Newswise — During the Middle Ages, nearly everyone in Europe was exposed to the disfiguring, painful and ostracizing disease of leprosy. But did contracting the disease necessarily increase a person’s chances of dying?
"You'd think it would be a shut case,” says ASU-SFI Center Postdoctoral Fellow Mike Price, an author on a new paper in the American Journal of Physical Anthropology. “But interpreting archaeological data is tricky. Archaeologists must study the bones of people who have died, and dead people are not representative of the living. It’s like making conclusions about modern, healthy people by observing sick people in hospitals.” The paper lays out a model that offers a way to explore both morbidity — contracting a disease — and mortality — dying from it — through a unique data set of bones recovered from a rural monastery in Denmark.

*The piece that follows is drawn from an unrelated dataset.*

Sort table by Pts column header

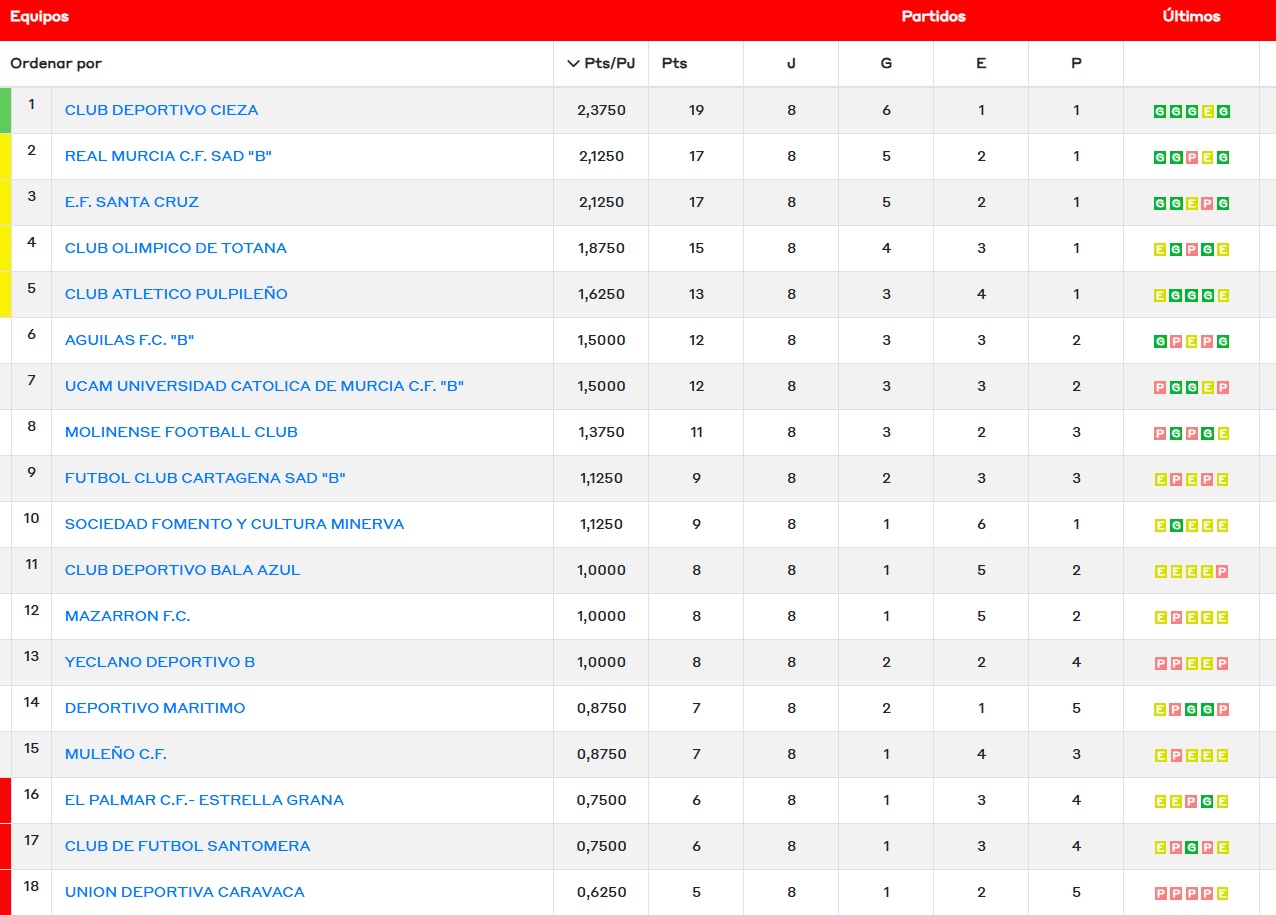(x=674, y=63)
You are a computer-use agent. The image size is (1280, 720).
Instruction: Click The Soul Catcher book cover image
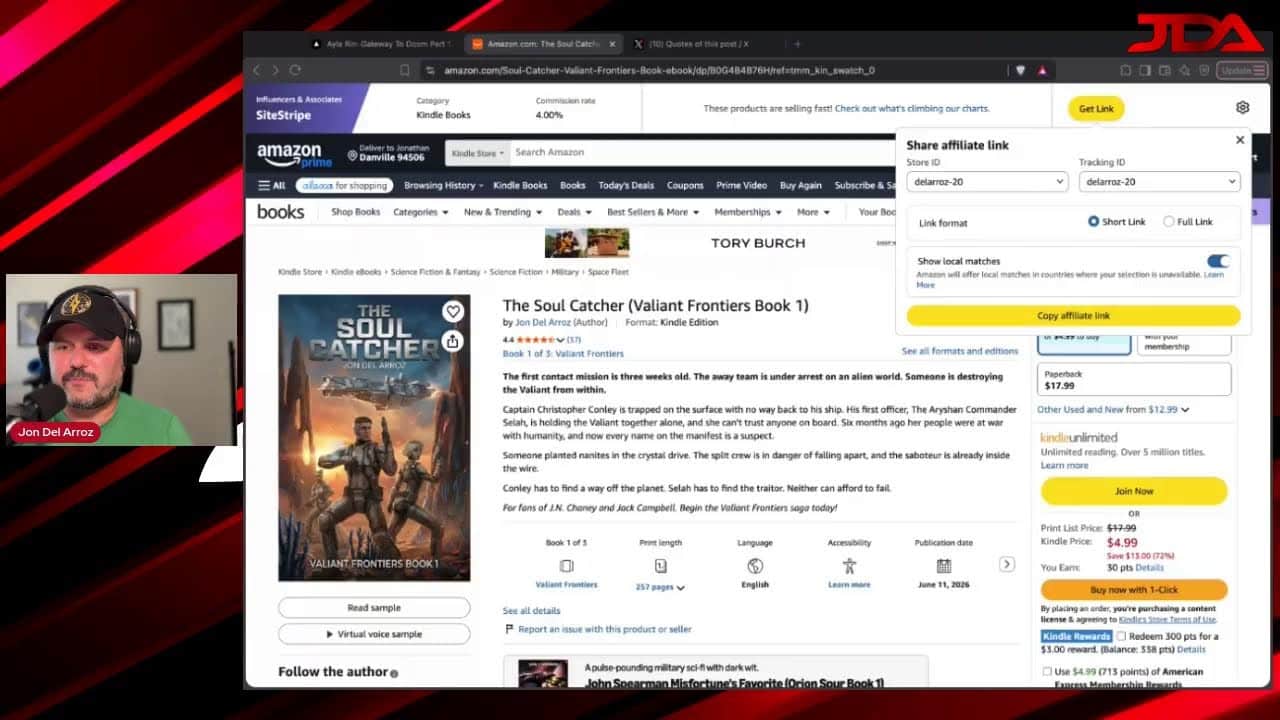click(x=374, y=438)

“Our paper does say, yes, if you have leprosy, you will die sooner. But there are subtleties,” says Price. Sex and social status also likely played roles in a person’s risk of death from leprosy.
Leprosy first presents outwardly as boils on the skin. As it progresses, it can form lesions on the bones, allowing for paleopathological study of the disease.
“There’s a paradoxical component to looking at skeletons,” says Penn State bioarcheologist Saige Kelmelis, lead author, who analyzed the skeletons. Say you have bones of two people who were born in the same year. One died at age 25, and their bones are pristine while the other, who died at age 50, has lesions all over their skeleton. Which person was healthier? “This model takes into account how we calculate age of death and errors in that, and lesion data, to get a picture of someone’s risk of death. Then we can say something tangible about what the living population would have been like.”
Today, leprosy shows up in different populations in different ways. It’s very rare in the US, but is still an enormous problem in other parts of the world, and people in lower socio-economic statuses are at greater risk says Kelmelis. “Knowing the current state of the disease, we wondered if we could see similar patterns in the past.”